Live streaming of the game development sounds very hard and interesting, so why don’t try it?
After some preparing of the game (some making art and initial game design) I started. Streams was on russian language, but anyway you can check the result here:
Besides I started development from scratch, i’ve used a lot of tools to make the game faster. I can’t recommend this as pure Defold tutorials for russian community
First emotions: it’s very confusing. You should create the game, keep you movements and talk with the computer! (actually with spectators, but you don’t see them). I am very thankful for everyone is was on my streams online and chat with me, it helps to keep on.
Keeping the thoughts and still make the progress was the hardest part, but it was going much better with practice.
I’ve recorded 10 streams, where game was created on the first one and every next live make the huge progress in the game. Besides, the result of every stream are available online to see my progress in more fun way:
As always, before you started something, you have the great ideas to make. This game and live-streams is not exception. I have changed a lot of stuff to have a chance just finish it.
There should have been some interview, game development talks and much more game features. The development and polishing outside of the streams appears too. Glad I was able to simplify things to finish.
Shortly: live-coding is interesting, help you keep progressing in making the game and good activity during the lockdown. But it’s consume a lot of your time and power!
And again, thanks for all who was with me on this streams, it was interesting experiment!
Next I wanna write short review about: making art, game design, used tools and what was after live streams. If you get interested in something, you can write about it
I’d love to have an undo button, though. In games like this, you’re bound to misclick sooner or later. It would be nice to have a mearuse of protection from that.
Due to some world events and my personal fatigue (a lot of projects in one time), the development was stopped for some time. There was the danger, project could to go into “frozen” status and development will be go for a long time (I’m sure you know this).
But anyway, there was interest and little power to bring project closer to some final product.
Generally, time was spent on game polishing, which can be hard to notice. But in fact, a lot of changes was done.
Just another gif
The problem #1: game was boring to play, rly. The game was on my phone from the beginning and I not remember any time I launch it. For me my game was not interesting. Yea, it’s usual felling on you own projects, but here it was really hard to continue the development.
The interest to the game can be added by more correct game balance. I mean the some kind of depth and turn planning for successful play session.

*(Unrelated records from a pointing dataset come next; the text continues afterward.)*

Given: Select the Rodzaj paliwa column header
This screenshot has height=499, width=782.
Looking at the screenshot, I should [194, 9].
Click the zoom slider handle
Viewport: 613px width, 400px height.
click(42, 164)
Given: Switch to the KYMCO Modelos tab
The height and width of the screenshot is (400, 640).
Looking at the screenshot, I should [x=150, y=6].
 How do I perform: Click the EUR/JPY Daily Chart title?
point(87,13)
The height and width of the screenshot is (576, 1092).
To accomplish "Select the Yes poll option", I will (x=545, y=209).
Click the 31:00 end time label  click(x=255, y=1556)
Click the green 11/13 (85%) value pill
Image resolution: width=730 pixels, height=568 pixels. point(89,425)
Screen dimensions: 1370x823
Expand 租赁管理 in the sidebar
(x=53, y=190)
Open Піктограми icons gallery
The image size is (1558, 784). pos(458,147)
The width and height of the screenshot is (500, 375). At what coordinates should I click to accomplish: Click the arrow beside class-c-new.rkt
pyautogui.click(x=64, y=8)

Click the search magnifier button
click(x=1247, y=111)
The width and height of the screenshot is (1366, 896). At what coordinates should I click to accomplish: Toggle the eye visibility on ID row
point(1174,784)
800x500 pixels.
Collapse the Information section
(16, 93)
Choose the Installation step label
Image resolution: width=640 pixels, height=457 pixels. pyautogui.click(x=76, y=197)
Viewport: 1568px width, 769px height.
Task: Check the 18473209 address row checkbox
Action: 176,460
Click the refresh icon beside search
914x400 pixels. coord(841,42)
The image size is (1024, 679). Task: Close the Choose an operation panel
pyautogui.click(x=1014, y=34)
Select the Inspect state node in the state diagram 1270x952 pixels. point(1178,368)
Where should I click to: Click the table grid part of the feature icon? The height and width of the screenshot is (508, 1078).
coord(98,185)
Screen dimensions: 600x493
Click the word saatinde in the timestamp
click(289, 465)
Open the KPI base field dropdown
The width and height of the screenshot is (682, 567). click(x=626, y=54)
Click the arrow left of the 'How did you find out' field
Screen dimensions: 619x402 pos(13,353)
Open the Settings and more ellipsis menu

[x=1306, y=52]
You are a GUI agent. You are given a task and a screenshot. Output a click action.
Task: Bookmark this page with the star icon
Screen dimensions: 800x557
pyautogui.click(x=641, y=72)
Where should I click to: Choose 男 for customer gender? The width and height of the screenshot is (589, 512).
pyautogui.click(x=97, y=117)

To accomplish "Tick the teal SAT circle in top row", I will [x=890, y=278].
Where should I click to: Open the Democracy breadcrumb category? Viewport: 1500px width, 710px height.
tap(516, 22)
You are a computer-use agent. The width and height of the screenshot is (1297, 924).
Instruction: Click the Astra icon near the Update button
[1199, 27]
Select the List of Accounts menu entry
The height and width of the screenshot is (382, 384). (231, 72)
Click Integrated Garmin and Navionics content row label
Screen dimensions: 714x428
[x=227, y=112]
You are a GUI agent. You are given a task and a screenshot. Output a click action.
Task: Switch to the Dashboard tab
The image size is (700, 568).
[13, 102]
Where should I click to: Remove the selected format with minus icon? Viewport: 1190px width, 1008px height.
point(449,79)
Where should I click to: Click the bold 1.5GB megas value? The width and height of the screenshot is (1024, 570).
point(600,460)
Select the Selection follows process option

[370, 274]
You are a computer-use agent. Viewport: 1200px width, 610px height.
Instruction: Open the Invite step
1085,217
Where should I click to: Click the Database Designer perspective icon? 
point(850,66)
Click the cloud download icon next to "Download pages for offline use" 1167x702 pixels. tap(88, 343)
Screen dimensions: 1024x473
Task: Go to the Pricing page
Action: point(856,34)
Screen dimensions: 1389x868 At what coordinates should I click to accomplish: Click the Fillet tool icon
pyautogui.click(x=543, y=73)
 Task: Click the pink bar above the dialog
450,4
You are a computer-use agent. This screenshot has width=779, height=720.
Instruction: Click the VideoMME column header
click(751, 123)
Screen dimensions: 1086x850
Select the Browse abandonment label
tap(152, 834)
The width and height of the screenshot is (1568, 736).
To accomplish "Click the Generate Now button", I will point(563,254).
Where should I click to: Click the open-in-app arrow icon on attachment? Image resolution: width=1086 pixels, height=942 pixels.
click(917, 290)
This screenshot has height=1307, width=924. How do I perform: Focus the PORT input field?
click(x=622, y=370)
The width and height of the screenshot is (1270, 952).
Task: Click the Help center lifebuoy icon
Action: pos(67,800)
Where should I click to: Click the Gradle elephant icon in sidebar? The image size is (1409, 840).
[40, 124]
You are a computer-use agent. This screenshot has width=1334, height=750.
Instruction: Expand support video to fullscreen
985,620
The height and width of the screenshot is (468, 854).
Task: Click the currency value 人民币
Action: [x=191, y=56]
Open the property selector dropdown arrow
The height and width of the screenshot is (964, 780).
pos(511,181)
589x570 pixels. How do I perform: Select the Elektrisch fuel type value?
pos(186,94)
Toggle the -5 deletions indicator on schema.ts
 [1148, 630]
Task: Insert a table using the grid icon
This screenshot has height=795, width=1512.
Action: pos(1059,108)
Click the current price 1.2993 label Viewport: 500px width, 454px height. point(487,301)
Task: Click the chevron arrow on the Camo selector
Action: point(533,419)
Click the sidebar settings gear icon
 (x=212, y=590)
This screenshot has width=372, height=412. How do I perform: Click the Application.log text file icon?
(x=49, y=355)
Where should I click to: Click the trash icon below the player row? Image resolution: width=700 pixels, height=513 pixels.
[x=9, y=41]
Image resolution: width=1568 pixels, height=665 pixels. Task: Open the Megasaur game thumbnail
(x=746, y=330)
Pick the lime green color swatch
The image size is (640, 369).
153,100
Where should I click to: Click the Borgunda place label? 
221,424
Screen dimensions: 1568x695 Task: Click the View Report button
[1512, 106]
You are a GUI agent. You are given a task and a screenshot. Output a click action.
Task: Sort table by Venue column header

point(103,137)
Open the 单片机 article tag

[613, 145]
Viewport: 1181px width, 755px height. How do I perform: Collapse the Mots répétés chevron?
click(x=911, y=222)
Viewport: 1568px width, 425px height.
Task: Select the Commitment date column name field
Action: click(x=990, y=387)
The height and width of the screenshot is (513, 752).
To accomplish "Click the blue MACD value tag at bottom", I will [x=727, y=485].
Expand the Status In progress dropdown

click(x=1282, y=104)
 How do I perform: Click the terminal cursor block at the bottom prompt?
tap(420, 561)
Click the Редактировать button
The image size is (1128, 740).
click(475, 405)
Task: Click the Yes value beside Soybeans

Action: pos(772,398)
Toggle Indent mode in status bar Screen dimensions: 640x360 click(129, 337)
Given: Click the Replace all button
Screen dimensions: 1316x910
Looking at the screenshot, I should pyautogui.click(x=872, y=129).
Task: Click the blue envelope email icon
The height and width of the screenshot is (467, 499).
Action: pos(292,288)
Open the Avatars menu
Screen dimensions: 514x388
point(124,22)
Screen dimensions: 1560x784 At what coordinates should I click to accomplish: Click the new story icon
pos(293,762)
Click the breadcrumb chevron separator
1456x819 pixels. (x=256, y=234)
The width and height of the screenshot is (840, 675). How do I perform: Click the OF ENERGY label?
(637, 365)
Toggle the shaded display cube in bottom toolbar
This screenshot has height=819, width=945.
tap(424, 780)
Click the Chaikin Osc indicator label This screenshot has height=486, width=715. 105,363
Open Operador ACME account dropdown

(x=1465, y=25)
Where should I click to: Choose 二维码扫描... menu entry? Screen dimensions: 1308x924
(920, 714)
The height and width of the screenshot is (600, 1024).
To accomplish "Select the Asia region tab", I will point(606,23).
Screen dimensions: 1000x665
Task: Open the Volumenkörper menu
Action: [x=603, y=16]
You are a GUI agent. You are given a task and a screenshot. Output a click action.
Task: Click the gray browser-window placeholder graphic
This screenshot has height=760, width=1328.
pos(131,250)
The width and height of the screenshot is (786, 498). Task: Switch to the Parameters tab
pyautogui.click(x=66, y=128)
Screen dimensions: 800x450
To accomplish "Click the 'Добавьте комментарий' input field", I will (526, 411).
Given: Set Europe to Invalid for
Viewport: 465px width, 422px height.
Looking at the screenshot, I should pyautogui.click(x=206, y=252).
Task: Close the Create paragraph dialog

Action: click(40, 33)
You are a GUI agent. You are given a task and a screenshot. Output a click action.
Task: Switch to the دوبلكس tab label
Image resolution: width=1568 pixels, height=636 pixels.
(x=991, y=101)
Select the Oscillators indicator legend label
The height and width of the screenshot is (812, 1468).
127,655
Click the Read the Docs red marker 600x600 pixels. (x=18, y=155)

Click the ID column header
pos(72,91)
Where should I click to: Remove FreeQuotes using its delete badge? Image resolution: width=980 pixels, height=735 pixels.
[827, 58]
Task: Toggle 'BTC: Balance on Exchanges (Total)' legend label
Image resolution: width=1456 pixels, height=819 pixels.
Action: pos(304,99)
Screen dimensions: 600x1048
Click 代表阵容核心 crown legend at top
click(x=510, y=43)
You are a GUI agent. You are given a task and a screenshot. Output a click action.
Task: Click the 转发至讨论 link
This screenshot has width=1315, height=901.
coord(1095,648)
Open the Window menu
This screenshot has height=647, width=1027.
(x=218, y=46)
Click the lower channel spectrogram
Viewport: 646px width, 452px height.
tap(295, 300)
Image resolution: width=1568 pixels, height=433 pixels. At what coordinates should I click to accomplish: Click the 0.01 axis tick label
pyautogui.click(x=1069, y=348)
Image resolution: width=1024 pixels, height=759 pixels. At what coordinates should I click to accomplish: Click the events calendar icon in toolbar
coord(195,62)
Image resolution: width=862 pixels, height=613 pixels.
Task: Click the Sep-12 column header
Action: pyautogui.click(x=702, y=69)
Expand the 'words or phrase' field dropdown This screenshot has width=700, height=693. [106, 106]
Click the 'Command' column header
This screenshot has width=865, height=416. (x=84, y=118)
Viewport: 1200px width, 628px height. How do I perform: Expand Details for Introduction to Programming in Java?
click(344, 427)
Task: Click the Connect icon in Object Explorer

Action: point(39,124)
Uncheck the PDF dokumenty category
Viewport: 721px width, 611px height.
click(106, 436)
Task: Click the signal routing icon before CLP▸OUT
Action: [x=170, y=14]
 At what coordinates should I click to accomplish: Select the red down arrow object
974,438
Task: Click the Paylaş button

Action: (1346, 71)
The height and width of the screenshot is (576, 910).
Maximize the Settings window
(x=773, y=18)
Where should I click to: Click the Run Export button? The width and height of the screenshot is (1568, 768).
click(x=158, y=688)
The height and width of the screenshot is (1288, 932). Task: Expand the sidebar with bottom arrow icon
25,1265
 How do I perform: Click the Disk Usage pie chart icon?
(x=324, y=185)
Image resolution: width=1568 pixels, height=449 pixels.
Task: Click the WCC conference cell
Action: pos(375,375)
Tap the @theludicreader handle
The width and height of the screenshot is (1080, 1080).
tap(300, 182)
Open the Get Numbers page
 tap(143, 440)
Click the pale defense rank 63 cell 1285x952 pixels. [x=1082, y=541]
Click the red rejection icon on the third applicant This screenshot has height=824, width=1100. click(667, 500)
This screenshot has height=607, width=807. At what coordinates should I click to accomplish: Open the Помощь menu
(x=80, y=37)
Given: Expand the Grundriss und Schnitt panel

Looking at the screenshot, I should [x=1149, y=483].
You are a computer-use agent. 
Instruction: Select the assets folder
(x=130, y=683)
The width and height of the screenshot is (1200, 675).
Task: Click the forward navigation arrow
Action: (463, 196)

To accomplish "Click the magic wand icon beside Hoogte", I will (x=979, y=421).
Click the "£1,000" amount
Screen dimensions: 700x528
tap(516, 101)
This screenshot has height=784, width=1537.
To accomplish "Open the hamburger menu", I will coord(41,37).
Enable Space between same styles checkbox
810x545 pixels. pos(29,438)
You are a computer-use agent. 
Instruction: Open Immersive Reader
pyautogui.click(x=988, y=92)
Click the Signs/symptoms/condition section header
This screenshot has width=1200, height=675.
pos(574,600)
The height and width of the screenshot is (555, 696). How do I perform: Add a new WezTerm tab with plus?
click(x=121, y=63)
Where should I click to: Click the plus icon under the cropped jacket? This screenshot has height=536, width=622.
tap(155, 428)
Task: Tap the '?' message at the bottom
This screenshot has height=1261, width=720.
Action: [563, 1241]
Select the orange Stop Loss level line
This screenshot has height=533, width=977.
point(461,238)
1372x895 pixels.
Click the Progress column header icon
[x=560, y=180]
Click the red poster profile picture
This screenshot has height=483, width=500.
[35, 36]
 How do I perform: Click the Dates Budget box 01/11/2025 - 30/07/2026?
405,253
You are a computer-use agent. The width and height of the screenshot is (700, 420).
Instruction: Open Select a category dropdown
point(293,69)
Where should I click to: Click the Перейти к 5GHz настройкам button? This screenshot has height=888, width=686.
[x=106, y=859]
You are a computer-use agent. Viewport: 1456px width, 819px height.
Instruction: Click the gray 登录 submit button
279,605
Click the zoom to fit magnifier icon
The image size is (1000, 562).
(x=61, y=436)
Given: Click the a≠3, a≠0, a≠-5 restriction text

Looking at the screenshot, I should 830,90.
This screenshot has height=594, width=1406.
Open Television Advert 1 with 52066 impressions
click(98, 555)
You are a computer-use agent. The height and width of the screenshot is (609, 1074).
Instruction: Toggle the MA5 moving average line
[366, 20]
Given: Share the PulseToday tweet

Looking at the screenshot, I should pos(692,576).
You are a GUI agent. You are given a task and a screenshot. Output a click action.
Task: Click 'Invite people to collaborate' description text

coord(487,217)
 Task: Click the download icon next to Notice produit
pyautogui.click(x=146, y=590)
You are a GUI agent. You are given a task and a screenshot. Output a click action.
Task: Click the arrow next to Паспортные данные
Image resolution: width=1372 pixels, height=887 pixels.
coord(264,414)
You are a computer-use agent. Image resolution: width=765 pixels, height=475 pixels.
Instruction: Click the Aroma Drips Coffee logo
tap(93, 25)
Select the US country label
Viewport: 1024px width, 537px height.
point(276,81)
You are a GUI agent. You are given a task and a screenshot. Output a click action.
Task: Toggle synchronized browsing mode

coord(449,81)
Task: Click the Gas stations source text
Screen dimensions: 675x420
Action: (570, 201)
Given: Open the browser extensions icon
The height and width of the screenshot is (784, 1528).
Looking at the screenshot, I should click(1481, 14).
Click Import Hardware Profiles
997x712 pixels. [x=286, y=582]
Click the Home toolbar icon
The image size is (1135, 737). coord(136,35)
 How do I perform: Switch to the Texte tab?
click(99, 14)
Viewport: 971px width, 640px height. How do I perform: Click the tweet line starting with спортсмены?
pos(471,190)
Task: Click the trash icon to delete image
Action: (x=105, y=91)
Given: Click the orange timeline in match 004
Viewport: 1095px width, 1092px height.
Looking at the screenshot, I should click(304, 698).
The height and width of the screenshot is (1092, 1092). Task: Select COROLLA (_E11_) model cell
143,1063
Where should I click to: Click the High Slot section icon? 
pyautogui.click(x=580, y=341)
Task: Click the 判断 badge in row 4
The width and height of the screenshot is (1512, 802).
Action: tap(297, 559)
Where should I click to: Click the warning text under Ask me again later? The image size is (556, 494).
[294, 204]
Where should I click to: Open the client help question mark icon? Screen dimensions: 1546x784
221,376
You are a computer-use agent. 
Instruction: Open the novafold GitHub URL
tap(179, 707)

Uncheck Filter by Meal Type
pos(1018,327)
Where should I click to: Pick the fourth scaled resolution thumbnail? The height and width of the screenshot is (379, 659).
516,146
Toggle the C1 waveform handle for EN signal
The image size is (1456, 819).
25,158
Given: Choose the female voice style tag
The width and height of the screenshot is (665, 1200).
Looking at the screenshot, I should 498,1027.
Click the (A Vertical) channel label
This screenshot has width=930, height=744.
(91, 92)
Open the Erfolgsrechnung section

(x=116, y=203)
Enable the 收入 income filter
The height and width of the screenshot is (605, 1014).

I added several new mechanics. Implemented hex layers (hex with several health) and several ways how they appear. Implemented the trash can to drop unwanted figures. Implemented inner game suggestion system. I mean the game knows which figures you need right now and game can now tweak this for make game harder or easier. A lot of time gone on this features.
The other part of my time was gone on icons, banners and other marketing stuff. Also was implemented a little amount of levels for game start and polishing again. I made 30 levels on start and they are repeated every month. It’s enough to see some game analytics.
Also, as game knows to field with best figure positions, the game now can play to itself. I used this to test the game balance. I can start it several times for collect game statistics. So I adjust game balance parameters and test it with autoplay feature.
The autoplay feature
Finally, the game became a little bit more interesting to start share it with public (especially if compare it with end-of-live-stream version).
Glad to share it with you
The game now is live on the Android/iOS store, so download-rate-comment!
Just downloaded for Android and played a bit. Really great job! The graphics are really nice, and I like the gameplay.
It’s really neat how you included daily challenges. Are those downloaded daily, or baked into the bundle? Just curious.
A few technical notes:
When I drag a piece, it becomes offset from my finger (in Y direction). Guessing this is due to camera coordinates or something? Not a big deal, it’s still very playable.
The ratings button only works once. If you read Google’s documentation on the In App Review API, they tell you not to trigger it from a button press. Google decides whether or not to show the dialog based on many factors, so it is unpredictable. From what I understand, they do not expose any way for devs to know if the dialog was shown or not. They suggest triggering it automatically at a good point in the game. In my game, I try showing it at Game Over when a player has played several times (hopefully they like the game by then and leave 5 stars!). I still have a rating button, but it links to the Play Store.
This game is fun! I played on an iPhone and it works great. Congrats on your launch!
I love the polished visual effects and sounds – they make the game feel really responsive and engaging. How did you go about implementing the tutorial explainer for the first session?
A couple non-gameplay things I noticed –
Searching ‘hexu’ on the App Store brought up many puzzle games, but I couldn’t find yours through the search! Have you considered a name that would be easier to find via App Store search? Interestingly, searching ‘hexxu’ has your game higher in the results!
The App Store page has the screenshots shown twice. Not a big deal obviously, just pointing it out!